◆ Source text
|---|

Reshaping Tables With MultiIndex

Nesrin ÖZCAN
Akkim Akademi
Published in
3 min readOct 20, 2022
Image by Brian Ego from Pixabay

Data manipulation is a significant step of data analysis process. While manipulating data, ‘Multi-level Indexing’ may allow you to take an alternative approach to the data. Using multi index sometimes seriously helps you to take a different aspect to the data, but sometimes it is a must. There are various ways for creating multi index and I will show some of them.

Firstly, I will import titanic dataset from Seaborn library. Using built-in datasets is a practical way of exercising for data analysis. I want to see the situation of “age” and “survived” variables according to “sex” and “class” varibles, so I selected only those columns from the dataset. I will show the first 5 rows with head() function to have a quick insight of the dataset.

import seaborn as sns
df = sns.load_dataset("titanic")
df = df[["sex","class","age","survived"]]
df.head(5)

pandas.DataFrame.set_index()

Now, I will construct multi index with DataFrame.set_index() for “sex” and “class” columns in titanic dataset. set_index() function creates multi index, but it does not group by indexes with aggregation functions. This could be used to handle non-numeric data. If you want to apply aggregation functions on values, group_by() and pivot_table() functions will be useful.

|---|

◆ Problems to solve
1. Could you write out the passage of the MultiIndex article that begins at the words "Reshaping Tables With" and stops after "of the dataset."?
2. Which columns does the MultiIndex article keep from the titanic dataset?
3. How would the MultiIndex article go on? Continue it from where it stops.

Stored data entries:
|---|

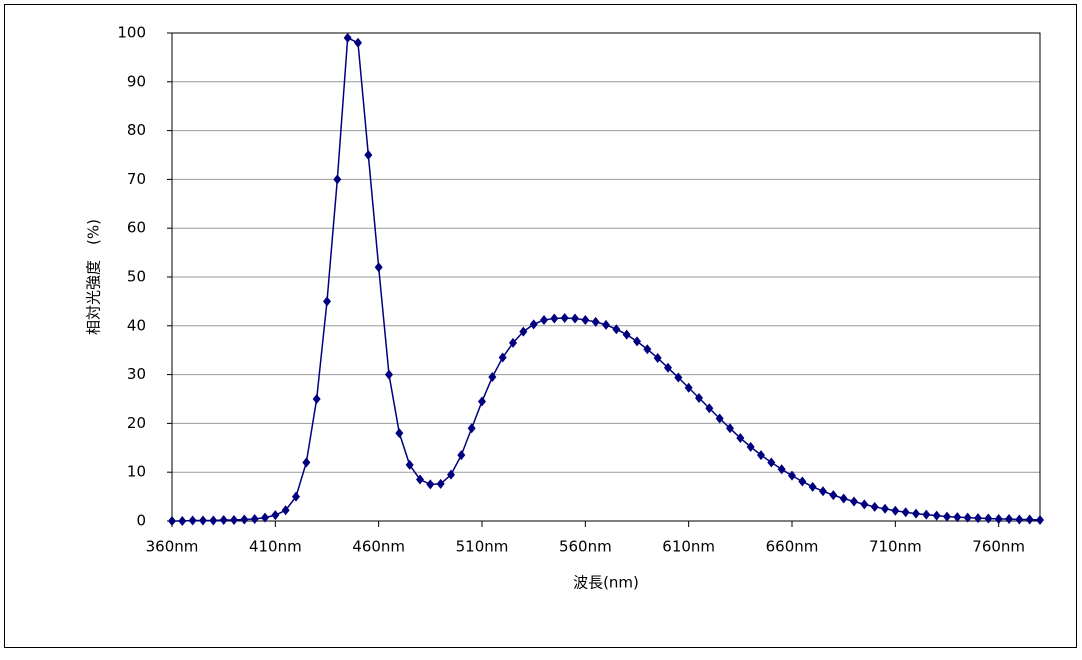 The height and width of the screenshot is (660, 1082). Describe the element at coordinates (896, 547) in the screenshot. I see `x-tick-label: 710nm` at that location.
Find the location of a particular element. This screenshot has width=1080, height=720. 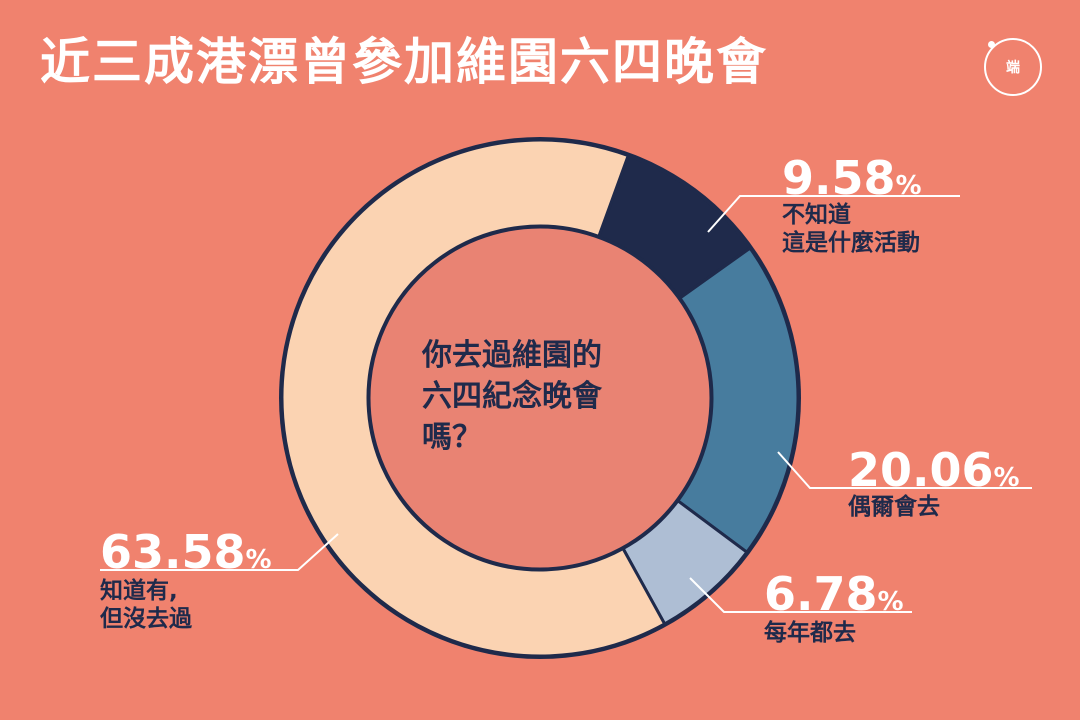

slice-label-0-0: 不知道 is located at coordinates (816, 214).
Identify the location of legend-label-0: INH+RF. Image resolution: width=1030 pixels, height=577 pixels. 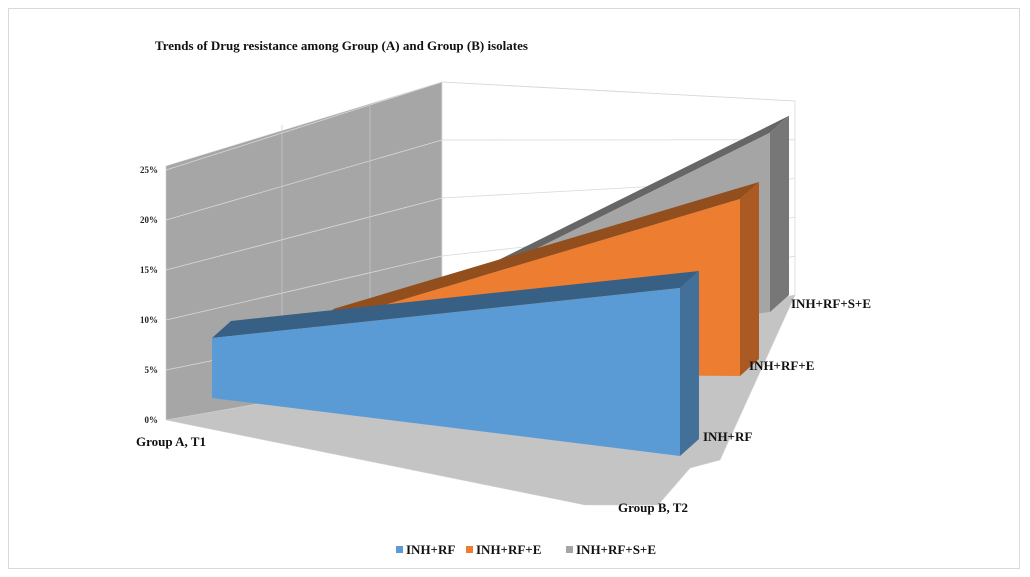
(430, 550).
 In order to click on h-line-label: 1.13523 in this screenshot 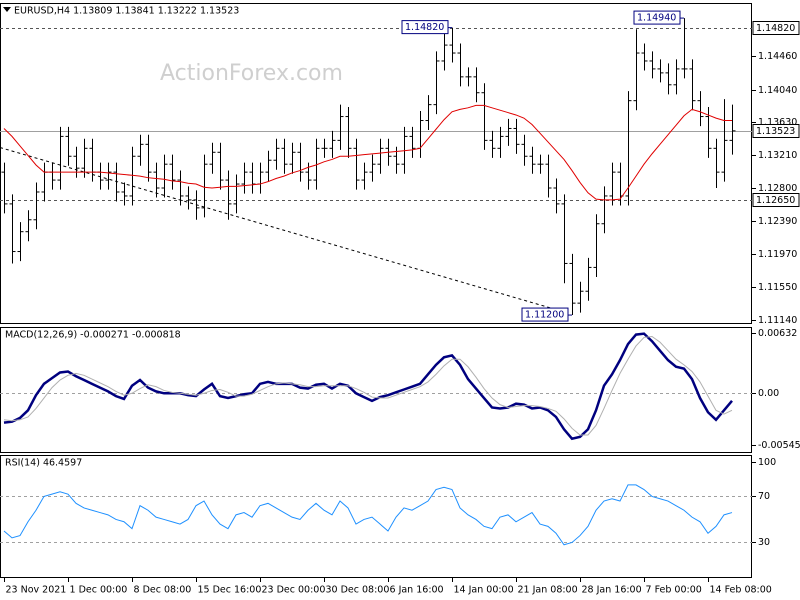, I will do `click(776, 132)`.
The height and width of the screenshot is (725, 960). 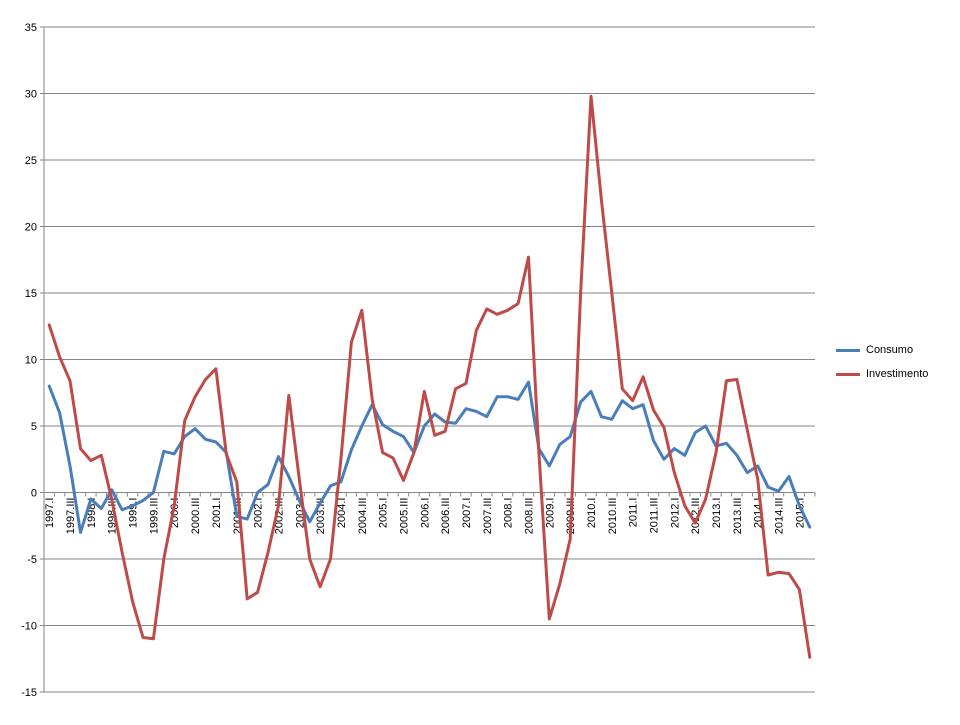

|---|

◆ Solved tasks
1.
Reshaping Tables With MultiIndex

Nesrin ÖZCAN
Akkim Akademi
Published in
3 min readOct 20, 2022
Image by Brian Ego from Pixabay

Data manipulation is a significant step of data analysis process. While manipulating data, ‘Multi-level Indexing’ may allow you to take an alternative approach to the data. Using multi index sometimes seriously helps you to take a different aspect to the data, but sometimes it is a must. There are various ways for creating multi index and I will show some of them.

Firstly, I will import titanic dataset from Seaborn library. Using built-in datasets is a practical way of exercising for data analysis. I want to see the situation of “age” and “survived” variables according to “sex” and “class” varibles, so I selected only those columns from the dataset. I will show the first 5 rows with head() function to have a quick insight of the dataset.

2. sex, class, age, survived

3.
multiindex_set = df.iloc[:10,:].set_index(["sex","class"])
multiindex_set
multiindex_set.index

DataFrame.group_by() & pandas.pivot_table()

Pandas group_by() and pivot_table() functions allow us to apply aggregation functions over values according to indexes. Furthermore we can apply multiple types of aggregations for any column with the help of group_by() and pivot_table() functions.

multiindex_groupby = df.groupby(["sex","class"]).agg({"age":"min","survived":"median"})
multiindex_groupby
multiindex_groupby.index
multiindex_pivottable = pd.pivot_table(df, values=["survived","age"], index=["sex","class"], aggfunc={"age":[min,"max",np.mean],"survived":np.mean})
multiindex_pivottable

Additionally, if we want to filter according to one or more index on a multi indexed dataframe, we can use iloc or loc for selection.

multiindex_pivottable.loc["female","First"]
multiindex_pivottable.iloc[1,2]

There are many other issues about reshaping dataframes as a part of data analysis. I tried to show how to construct multi-indexed dataframes with some simple examples in my post. Thank you for reading.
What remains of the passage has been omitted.